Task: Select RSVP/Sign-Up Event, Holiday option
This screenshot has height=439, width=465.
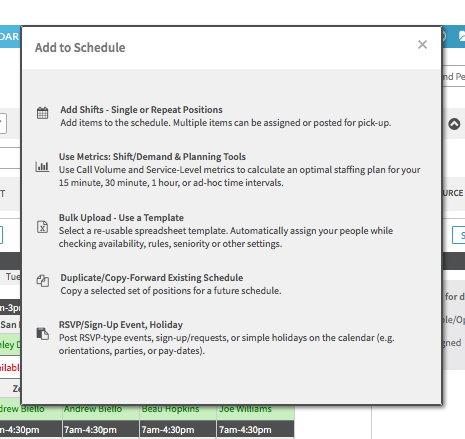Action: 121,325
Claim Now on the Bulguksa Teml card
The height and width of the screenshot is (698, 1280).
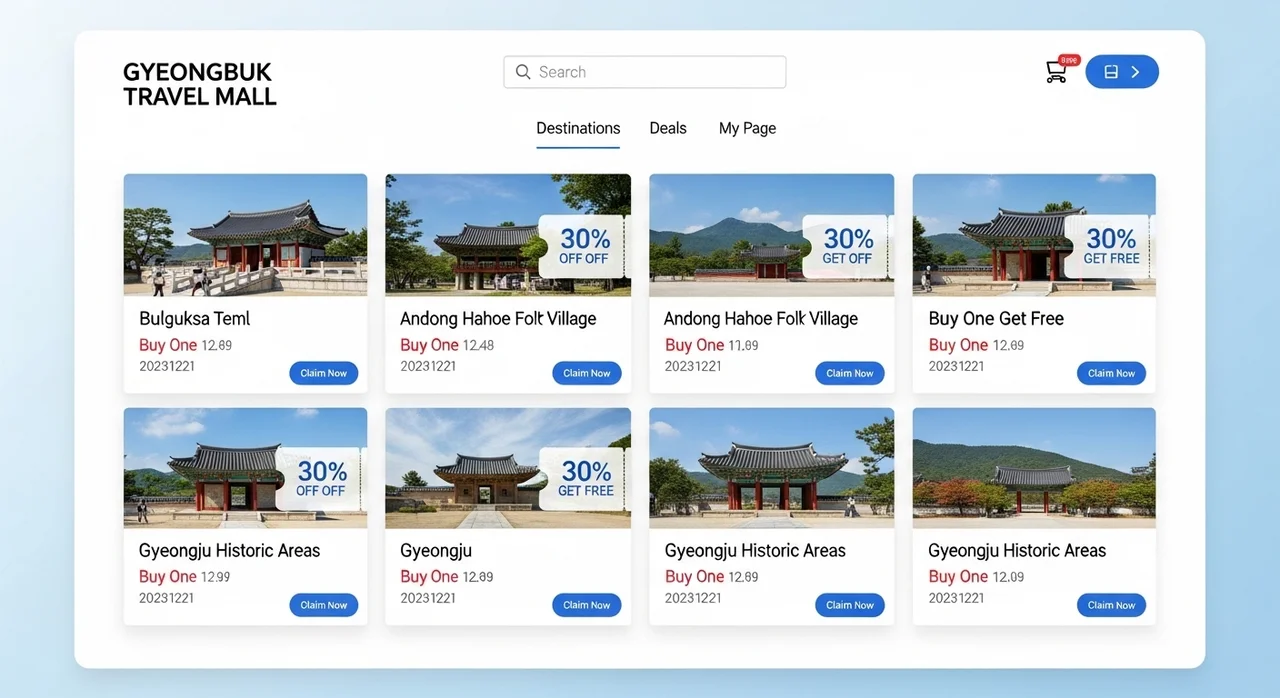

TASK TO CARRY OUT:
Copy the records exactly, minus any pictures.

EXERCISE RESPONSE:
Task: Select RSVP/Sign-Up Event, Holiday option
This screenshot has height=439, width=465.
Action: 121,325
Claim Now on the Bulguksa Teml card
The height and width of the screenshot is (698, 1280).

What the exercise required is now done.